Structured Electronic WOM
Structured electronic word of mouth in a virtual community is put together by a webmaster of a company to create and improve opportunities for consumers to interact. The webmaster may select a particular posting and make it appear on the front page of a forum or on the home page to highlight something positive about one of their products (Hung, K., Li, S. 2007). In virtual communities, electronic word of mouth has a great influence on all different types of consumers purchase decisions. Informed consumers rely on EWOM to help cater to their specific needs, whereas uninformed consumers may be influenced to seek variety Hung, K., Li, S. 2007). The more a consumer participates in a virtual community (VC), the more their purchase behaviors are affected. Conclusion

Major and minor companies around the world are recognizing how much word of mouth influences the way that consumers behave. Many factors have been determined and more research is being done on what contributes to word of mouth and also how effective these contributors are. Even though a lot has been learned about of word of mouth and how it has and still affects consumers behavior from the past to present day, companies and consumers can learn exactly how to take advantage of the opportunities word of mouth provides, and solely benefit from it and work towards creating more of it.

Reference Sheet

Carl, W. 2006. What’s all the Buzz About? Everyday Communication and the Relational Basis of Word-of-Mouth and Buzz Marketing Practices. Management Communication Quarterly. 19 (4), 601-634

Gershoff, A., Johar, G. 2006. Do You Know Me? Consumer Calibration of Friends’ Knowledge.
Journal of Consumer Research Inc.. 32 (4), 496-503.

Hogan, J, Lemon, K, Libia, B. 2004. Quantifying the Ripple: Word-of-Mouth and Advertising Effectiveness. Journal of Advertising Research. 44 (3), 271-280.

Hung, K., Li, S. 2007. The Influence of EWOM on Virtual Consumer Communities: Social Capital, Consumer Learning, and Behavioral Outcomes.
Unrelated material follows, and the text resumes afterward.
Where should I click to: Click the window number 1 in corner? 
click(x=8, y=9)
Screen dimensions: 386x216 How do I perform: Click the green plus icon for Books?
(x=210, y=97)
Journal of Advertising Research. 47 (4), 484-495

Kim, H. Song, J. 2010. The quality of word-of-mouth in the online shopping mall.Journal of Research in Interactive Marketing, 4 (4), 376-390.

Notarantonio, E.M. Quigley, C.J. 2009. The Effectiveness of a Buzz Marketing Approach Compared to Traditional Advertising: An Exploration.Journal of Promotion Management, 15 (4), 455-464.

Zhao, M., Xie, J. 2011.Effects of Social and Temporal Distance on Consumers’ Responses to Peer Recommendations.Journal of Marketing Research, 48 (3), 486-496.